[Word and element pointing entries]
##########

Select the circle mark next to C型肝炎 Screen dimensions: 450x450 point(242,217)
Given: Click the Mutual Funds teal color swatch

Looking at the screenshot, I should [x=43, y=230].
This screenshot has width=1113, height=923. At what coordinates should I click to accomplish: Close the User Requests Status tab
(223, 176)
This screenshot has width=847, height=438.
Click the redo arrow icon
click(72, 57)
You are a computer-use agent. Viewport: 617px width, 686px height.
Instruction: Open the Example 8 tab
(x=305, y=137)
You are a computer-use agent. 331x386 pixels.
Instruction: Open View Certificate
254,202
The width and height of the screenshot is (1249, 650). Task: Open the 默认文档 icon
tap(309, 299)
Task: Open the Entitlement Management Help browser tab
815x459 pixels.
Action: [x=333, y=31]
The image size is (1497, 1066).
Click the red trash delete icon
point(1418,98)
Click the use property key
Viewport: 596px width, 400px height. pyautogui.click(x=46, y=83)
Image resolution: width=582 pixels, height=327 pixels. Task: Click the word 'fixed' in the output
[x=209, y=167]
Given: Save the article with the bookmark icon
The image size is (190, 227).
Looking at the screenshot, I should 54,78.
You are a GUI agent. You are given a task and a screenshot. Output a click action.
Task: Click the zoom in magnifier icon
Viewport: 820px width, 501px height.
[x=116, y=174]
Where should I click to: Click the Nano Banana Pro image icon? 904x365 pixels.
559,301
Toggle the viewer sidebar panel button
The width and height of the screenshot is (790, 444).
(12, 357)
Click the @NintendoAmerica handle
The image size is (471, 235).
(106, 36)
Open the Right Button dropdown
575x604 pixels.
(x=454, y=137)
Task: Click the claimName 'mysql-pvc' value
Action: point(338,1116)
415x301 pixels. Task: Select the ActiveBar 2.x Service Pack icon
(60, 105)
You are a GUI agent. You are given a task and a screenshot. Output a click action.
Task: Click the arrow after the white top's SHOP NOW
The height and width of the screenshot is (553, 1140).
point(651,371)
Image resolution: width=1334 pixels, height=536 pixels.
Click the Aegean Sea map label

##########

• PROBLEM: Copy the whole listing above line for line, changing nothing.

• RESULT OF THIS TASK:
Select the circle mark next to C型肝炎 Screen dimensions: 450x450 point(242,217)
Given: Click the Mutual Funds teal color swatch

Looking at the screenshot, I should [x=43, y=230].
This screenshot has width=1113, height=923. At what coordinates should I click to accomplish: Close the User Requests Status tab
(223, 176)
This screenshot has width=847, height=438.
Click the redo arrow icon
click(72, 57)
You are a computer-use agent. Viewport: 617px width, 686px height.
Instruction: Open the Example 8 tab
(x=305, y=137)
You are a computer-use agent. 331x386 pixels.
Instruction: Open View Certificate
254,202
The width and height of the screenshot is (1249, 650). Task: Open the 默认文档 icon
tap(309, 299)
Task: Open the Entitlement Management Help browser tab
815x459 pixels.
Action: [x=333, y=31]
The image size is (1497, 1066).
Click the red trash delete icon
point(1418,98)
Click the use property key
Viewport: 596px width, 400px height. pyautogui.click(x=46, y=83)
Image resolution: width=582 pixels, height=327 pixels. Task: Click the word 'fixed' in the output
[x=209, y=167]
Given: Save the article with the bookmark icon
The image size is (190, 227).
Looking at the screenshot, I should 54,78.
You are a GUI agent. You are given a task and a screenshot. Output a click action.
Task: Click the zoom in magnifier icon
Viewport: 820px width, 501px height.
[x=116, y=174]
Where should I click to: Click the Nano Banana Pro image icon? 904x365 pixels.
559,301
Toggle the viewer sidebar panel button
The width and height of the screenshot is (790, 444).
(12, 357)
Click the @NintendoAmerica handle
The image size is (471, 235).
(106, 36)
Open the Right Button dropdown
575x604 pixels.
(x=454, y=137)
Task: Click the claimName 'mysql-pvc' value
Action: point(338,1116)
415x301 pixels. Task: Select the ActiveBar 2.x Service Pack icon
(60, 105)
You are a GUI agent. You are given a task and a screenshot. Output a click action.
Task: Click the arrow after the white top's SHOP NOW
The height and width of the screenshot is (553, 1140).
point(651,371)
Image resolution: width=1334 pixels, height=536 pixels.
Click the Aegean Sea map label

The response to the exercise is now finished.